The pro-European Labour MP Stella Creasy pointed out that the NHS cash was less than the sum for Brexit:

The chancellor did not allocate specific funding to raise public sector pay, despite intense pressure to do so. Instead, he said he would allocate additional funding if independent pay bodies were to recommend it. The red book suggested that the funding would be for NHS staff on the Agenda for Change contract, listing nurses, midwives and paramedics, but not doctors.

He unveiled a £1.5bn package to ease problems with universal credit, including a seven-day reduction in the wait for a first payment, currently set at up to six weeks, and targeted funding for areas badly affected by the housing benefit freeze. The charity Shelter welcomed the move, but said it hoped the chancellor would go further and unfreeze housing benefit, warning that the failure to do so was pushing people into homelessness.

The charity backed Hammond’s plans to boost housebuilding, which included a pledge to increase the construction of new homes to 300,000 a year on average by the mid-2020s – up from 217,000 last year – in the “biggest annual increase in housing supply since 1970”. To do that, he said, the government would provide at least £44bn of capital funding, loans and guarantees to support the UK’s housing market over the next five years.

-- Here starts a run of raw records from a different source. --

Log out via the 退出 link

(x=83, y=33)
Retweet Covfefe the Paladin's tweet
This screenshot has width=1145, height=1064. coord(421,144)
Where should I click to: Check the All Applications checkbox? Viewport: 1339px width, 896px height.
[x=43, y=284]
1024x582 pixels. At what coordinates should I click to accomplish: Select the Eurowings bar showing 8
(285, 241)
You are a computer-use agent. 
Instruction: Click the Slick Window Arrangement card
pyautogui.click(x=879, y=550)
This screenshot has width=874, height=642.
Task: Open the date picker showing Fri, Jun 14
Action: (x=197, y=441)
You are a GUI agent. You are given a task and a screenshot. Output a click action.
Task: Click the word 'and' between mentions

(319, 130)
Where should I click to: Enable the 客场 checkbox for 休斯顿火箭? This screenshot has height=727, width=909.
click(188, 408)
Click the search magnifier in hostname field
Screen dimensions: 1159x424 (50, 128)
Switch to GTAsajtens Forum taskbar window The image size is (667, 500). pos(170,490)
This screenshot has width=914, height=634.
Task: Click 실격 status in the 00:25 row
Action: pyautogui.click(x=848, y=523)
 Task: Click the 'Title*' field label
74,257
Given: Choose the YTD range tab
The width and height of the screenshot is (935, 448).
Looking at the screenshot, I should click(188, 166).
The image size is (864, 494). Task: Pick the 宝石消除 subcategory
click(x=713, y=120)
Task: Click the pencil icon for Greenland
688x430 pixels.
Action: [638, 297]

The measures follow calls from MPs across the political spectrum, including some senior cabinet members, to break with austerity to fund a massive expansion in housebuilding. Sajid Javid, the communities secretary, had previously suggested the government should borrow £50bn to invest in housing.

However, the cut in economic growth forecasts will prove troubling to the chancellor as the UK leaves the EU. Growth will slow to 1.5% this year, down from 1.8% in 2016, and fall to 1.4% in 2018.

The chancellor said the UK “continues to grow, continues to create more jobs than ever before and continues to confound those who seek to talk it down”.

But the Liberal Democrats leader, Vince Cable, said the economy would be £45bn smaller in 2021 than predicted in March. “And this is the least-worst-case scenario,” he said.

“Philip Hammond might as well have sat down and stopped talking once he announced this slump in growth figures. Britain has gone from top of the growth league to deep into the relegation zone, with each person set to be £687 worse off per year.”

However, other measures – the freeze in petrol and diesel duty; the reduction in the business rates rise; and the ditching of plans to reduce the VAT threshold for companies – led the Federation of Small Businesses to call it “a business-friendly budget”.